There was a minute of silence, as Jen’s breathing and Fantha’s slight up-and-down motions slowed down and came into synch with the faint pulses of radiation off of Kracht’s unmoving body. Then, while remaining seated, Jen arose and stood in the center of the oval. She seemed somewhat older, though it may have just been the lack of stripes in her hair and the substitution of her bizarre tie-dye outfit for a simple green dress the strap to which constantly threatened to fall off of one shoulder (the same shoulder that would have ordinarily had Fantha sticking out of it). Jen smiled and looked down at her seated self, whose eyes were closed and who appeared very small.

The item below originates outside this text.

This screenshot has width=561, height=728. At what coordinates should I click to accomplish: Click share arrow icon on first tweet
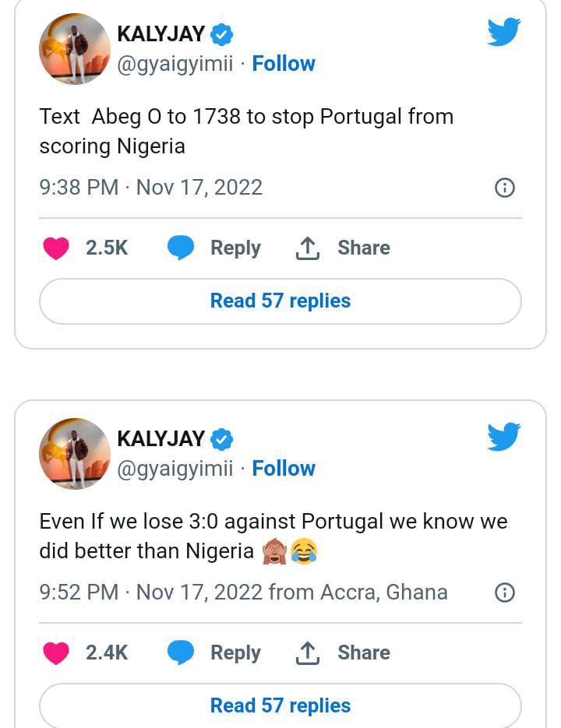(308, 248)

Then she looked further down and tapped the ground with her bare foot. “You’re in on this too,” Jen told the Ovoid, “whether you want to be or not.” The ground gave no reply. “Alright,” concluded Jen, looking up at the sky, which was itself underwater, “Let’s do this shit.”
Jen gave a gesture and appeared to be working an invisible interface, shuffling through a series of menus that only she could see. She turned a knob and there was a piercing feedback noise that managed to be beautiful and harmonic despite itself. Jen turned off the sound. “Celestereo’s up in running,” she told herself/Fantha/Kracht/the Ovoid. “What are we feeling for working music? Gangster? Green Classical? Proto-pop?” She looked around expectantly. “Alright, alright,” she said. “A bit more contemporary. Be warned that being filtered through planes and shit tends to distort the lyrics to reflect the truth, but I’ve never been in the habit of listening too hard to lyrics. So, you know.” She turned another knob and a male voice began to sing.

“When I get older
I will be stronger
They’ll call me freedom
Just like a waving flag”

“Guilty pleasure of mine, I know,” said Jen, perhaps too softly to be easily heard over the music. “So what do you think, we visit the world tree?”

“…and never go back
And never go back
And never go back,” answered the music.

“Cool beans,” replied Jen. A small stalk was growing out of the ground. Jen stepped out of the way, singing along. “Born to a throne, stronger than Rome, um, something own.” She stopped, fearing that her rather poor singing voice would slow the growth of the world tree.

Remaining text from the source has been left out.